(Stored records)
^^^^

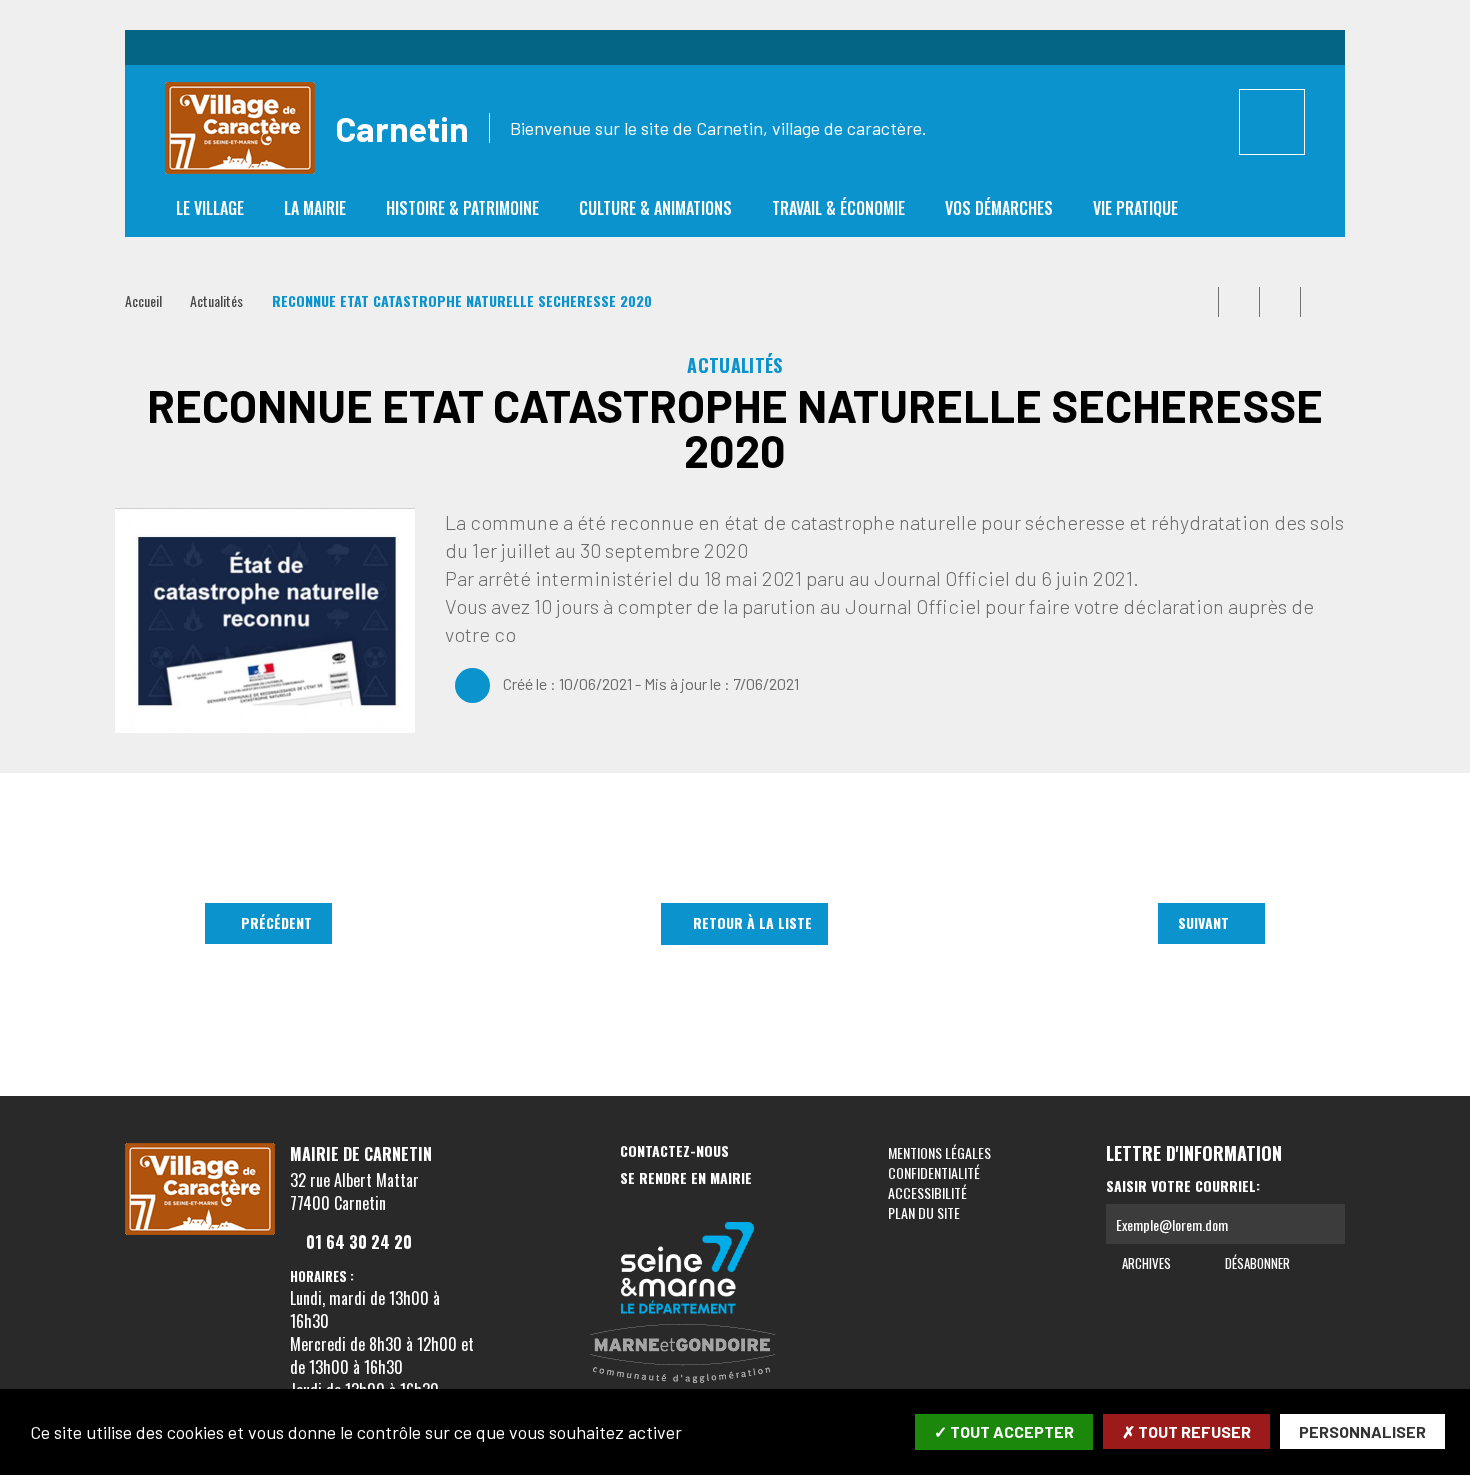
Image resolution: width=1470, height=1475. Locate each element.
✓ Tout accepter (1004, 1431)
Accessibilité (927, 1192)
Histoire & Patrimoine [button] (462, 208)
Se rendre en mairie (686, 1178)
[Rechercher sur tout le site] (1272, 122)
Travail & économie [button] (838, 208)
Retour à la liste (752, 922)
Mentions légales (939, 1152)
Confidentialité (934, 1172)
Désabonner (1255, 1263)
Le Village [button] (210, 208)
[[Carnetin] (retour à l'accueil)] (200, 1231)
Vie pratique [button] (1135, 208)
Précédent (276, 922)
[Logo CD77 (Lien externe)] (688, 1269)
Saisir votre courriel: (1183, 1186)
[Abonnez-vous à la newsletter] (1325, 1224)
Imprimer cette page (1198, 302)
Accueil (143, 300)
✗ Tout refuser (1186, 1431)
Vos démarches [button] (999, 208)
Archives (1145, 1263)
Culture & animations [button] (655, 208)
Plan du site (924, 1212)
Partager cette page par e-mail (1280, 302)
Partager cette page (1321, 302)
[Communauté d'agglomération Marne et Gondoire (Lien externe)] (688, 1355)
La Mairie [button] (315, 208)
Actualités (216, 300)
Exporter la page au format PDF (1239, 302)
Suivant (1203, 922)
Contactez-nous (674, 1151)
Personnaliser (1362, 1431)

^^^^

PROBLEM DETAILS => Read the entries above, then pull out the lines that include "page".

WORKED SOLUTION =>
Imprimer cette page (1198, 302)
Partager cette page par e-mail (1280, 302)
Partager cette page (1321, 302)
Exporter la page au format PDF (1239, 302)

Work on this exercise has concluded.